Watch: Eberl's emotional final press conference as Gladbach sporting director

That and his “fantastic network”, ability to “build a club”, “find solutions in difficult moments,” being an “expert in the transfer market” and the skill to “nurture talent” – all of which were reasons put forward by RB Leipzig when they announced the arrival of Eberl as their “dream candidate” as sporting director in December 2022.

It ended up being only the briefest of stints at the Red Bull Arena, with the two parting ways in September 2023, but not before he had helped Marco Rose’s side bring in Xavi Simons, Loïs Openda and Benjamin Šeško, all of whom have contributed significantly to Leipzig’s success this season.

You see where we're going with this. If Eberl has been able to sign the best of the best to his previous club, just imagine what he can do at Bayern.

Watch: Max Eberl's top 5 transfers

And so the Bavarian giants pounced, sensing their opportunity to hire someone with a proven track record of identifying, recruiting and polishing unknown gems as well as attracting big stars.
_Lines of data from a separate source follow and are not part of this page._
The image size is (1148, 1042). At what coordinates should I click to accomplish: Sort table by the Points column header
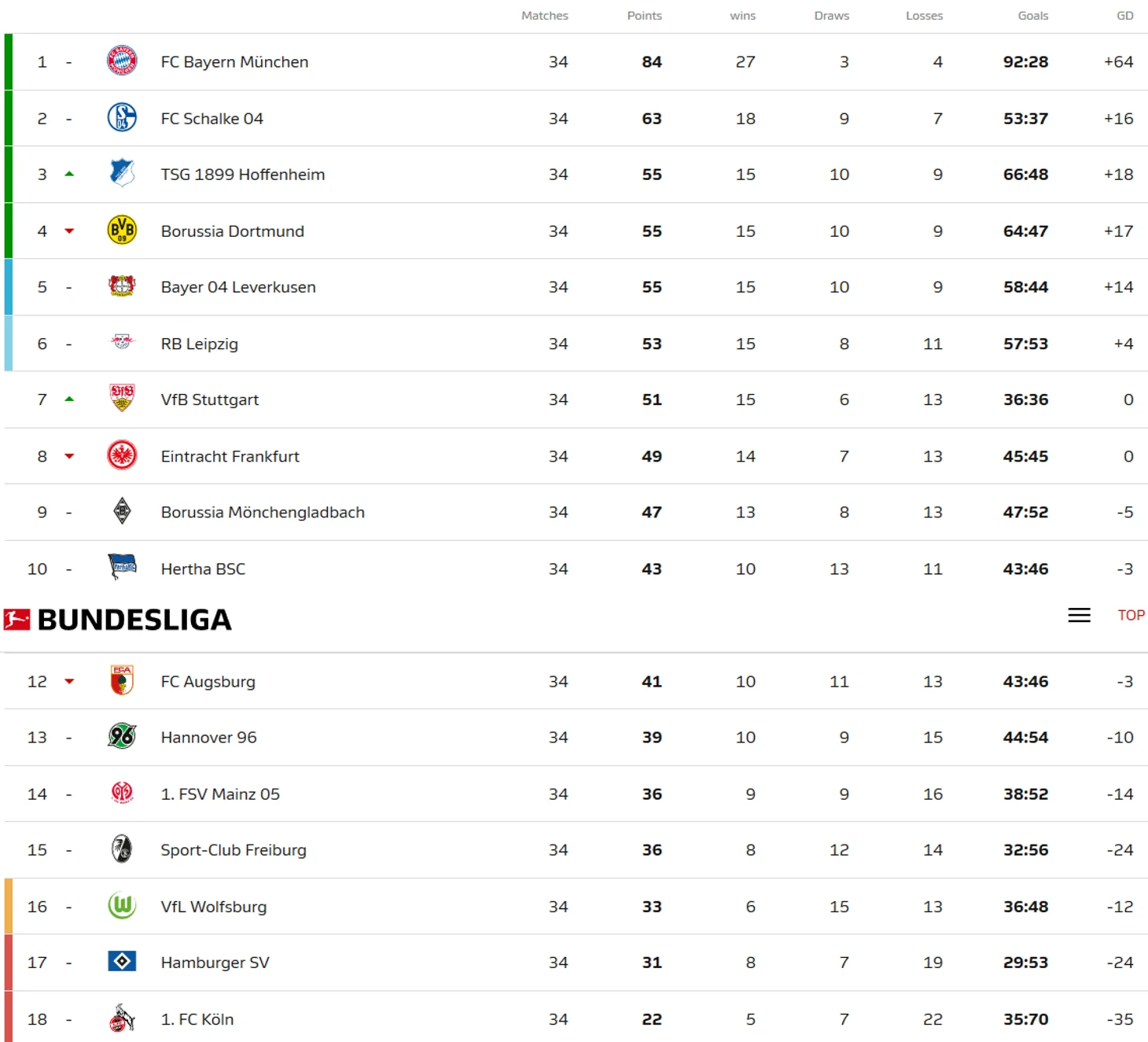(644, 16)

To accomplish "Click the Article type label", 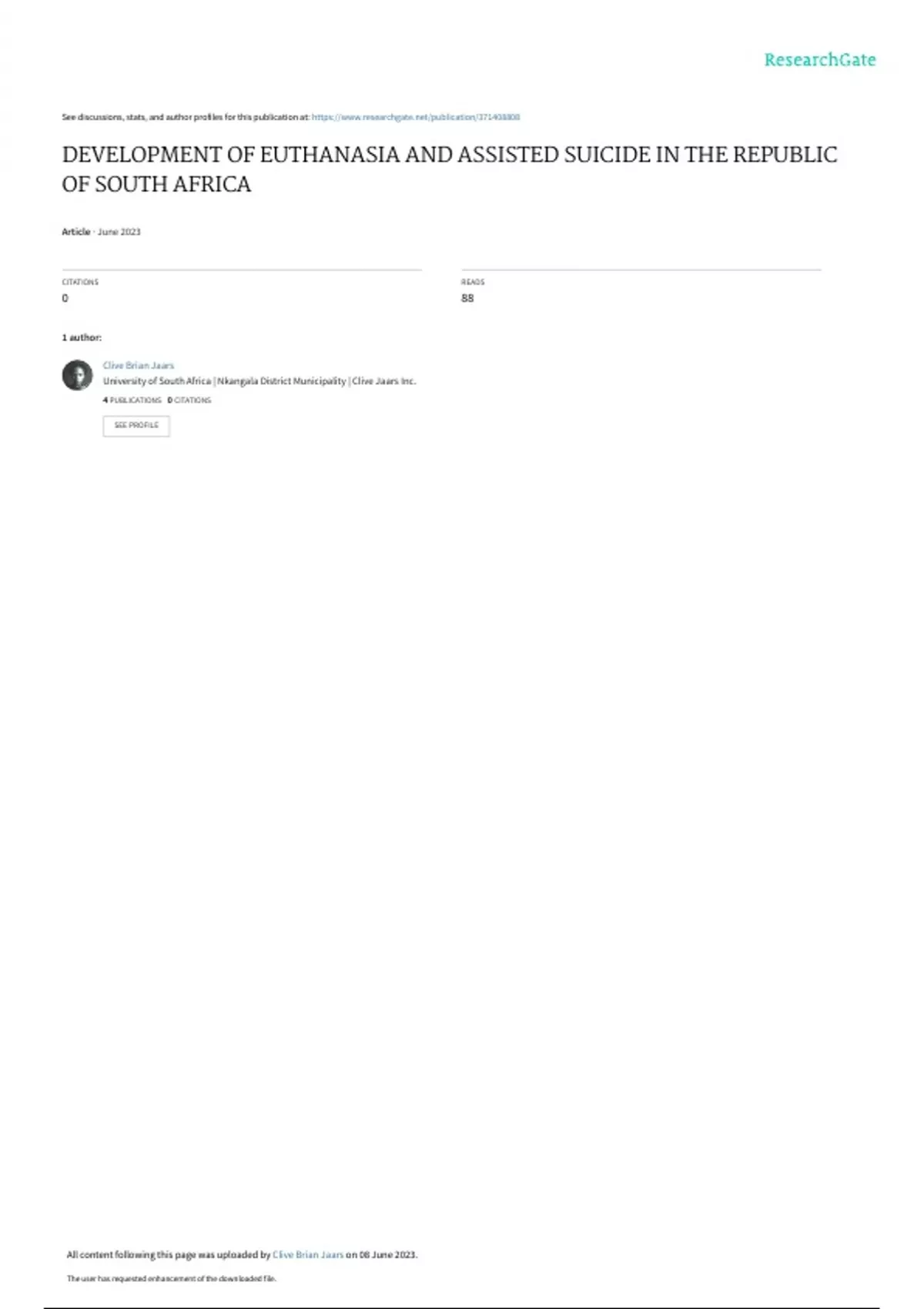I will (75, 232).
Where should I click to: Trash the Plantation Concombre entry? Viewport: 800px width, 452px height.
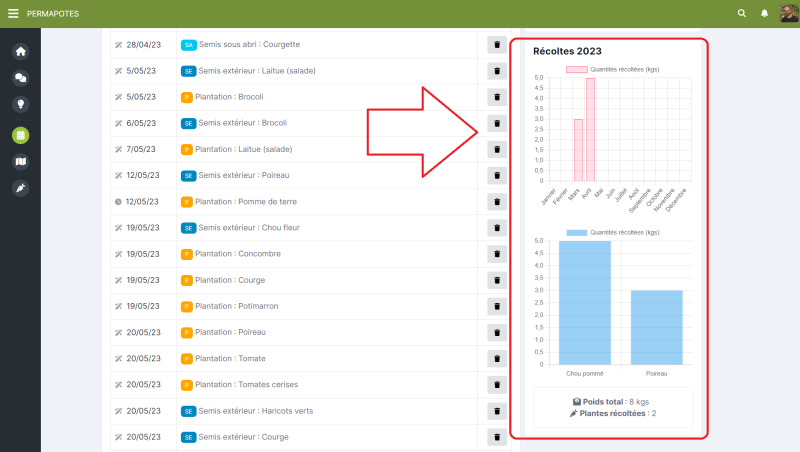(496, 254)
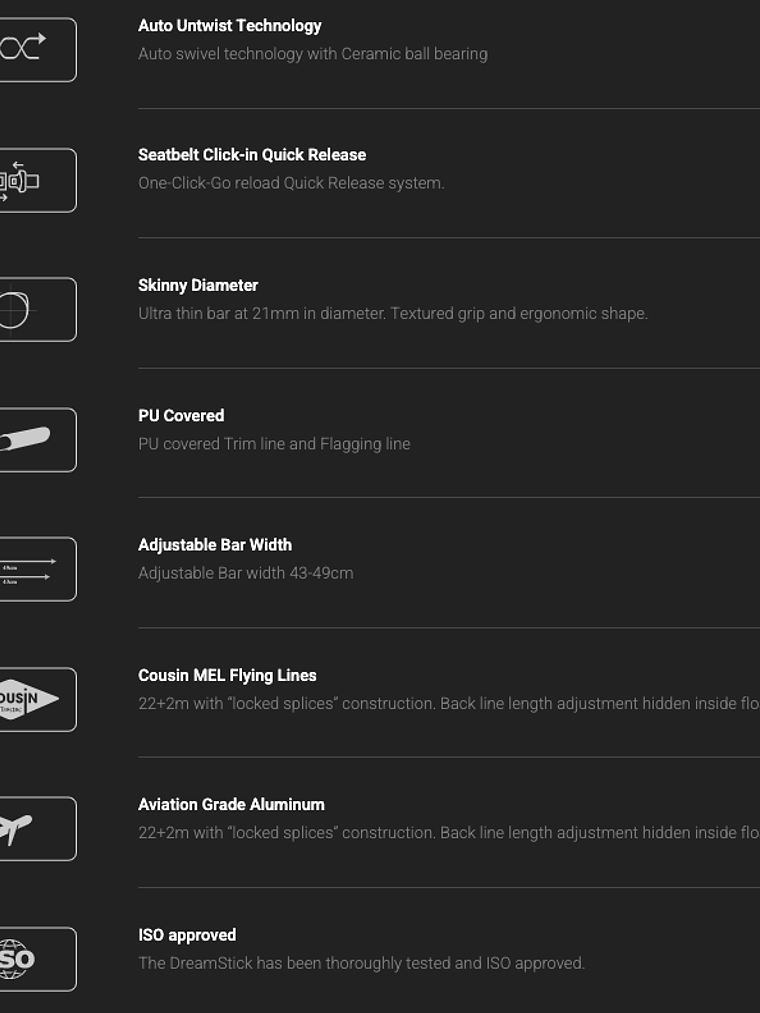Select the 21mm diameter description text

click(x=393, y=313)
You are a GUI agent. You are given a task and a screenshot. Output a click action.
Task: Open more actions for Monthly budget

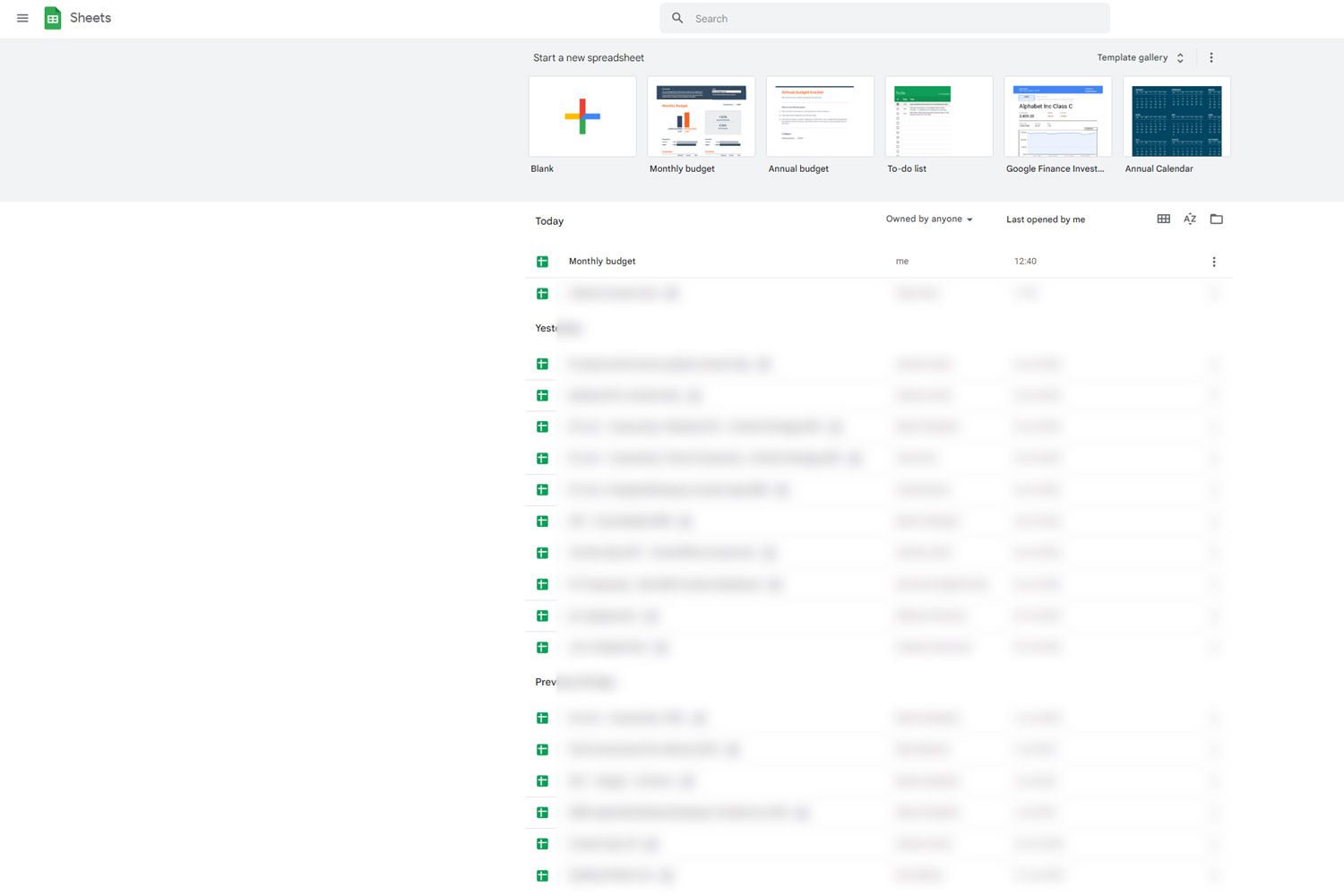[x=1214, y=261]
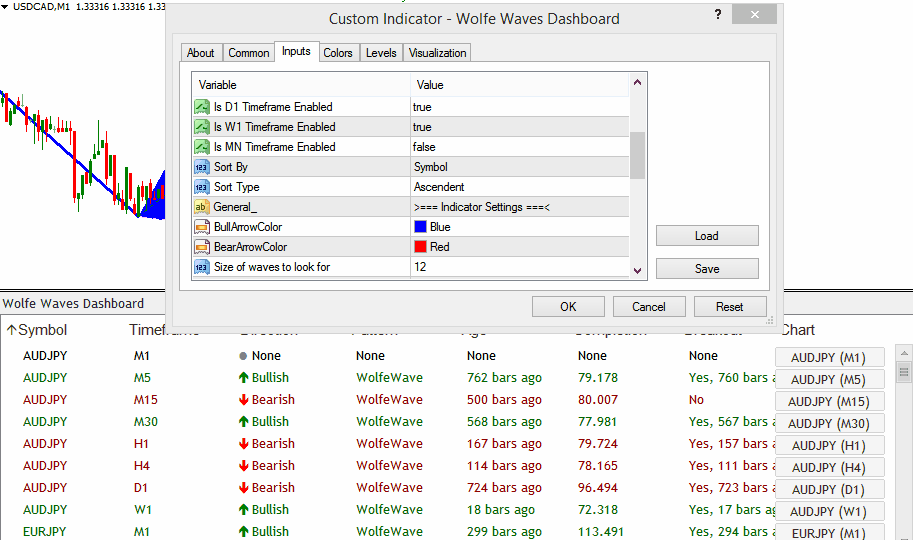
Task: Pick the red BearArrowColor swatch
Action: tap(420, 247)
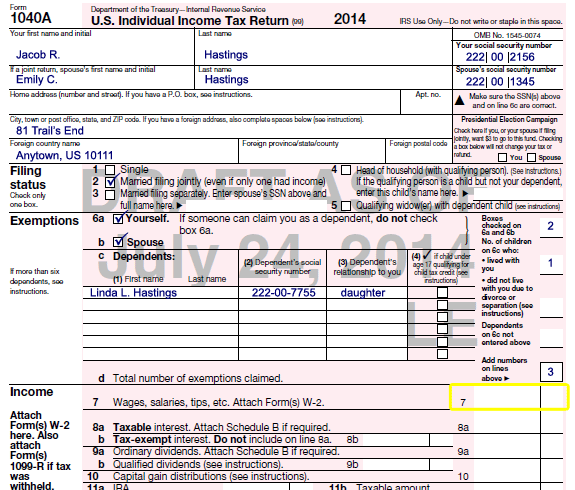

“It brings me great joy to come back home here after 30 years,” he said at his official unveiling at the Allianz Arena. There will be no gentle bedding-in period for Eberl though.

Eberl, who officially starts his new job on 1 March, has agreed a contract valid until 30 June 2027. - Alexander Hassenstein

With head coach Thomas Tuchel set to leave in the summer, the 50-year-old needs to move fast to line up a replacement.

“We need to find the right coach and the players that suit the coach,” he said. “We’ll have a lot of conversations and I’m sure we’ll find the right puzzle pieces for the 2024/25 season.”

If anyone can do it, rest assured it’s Max Eberl.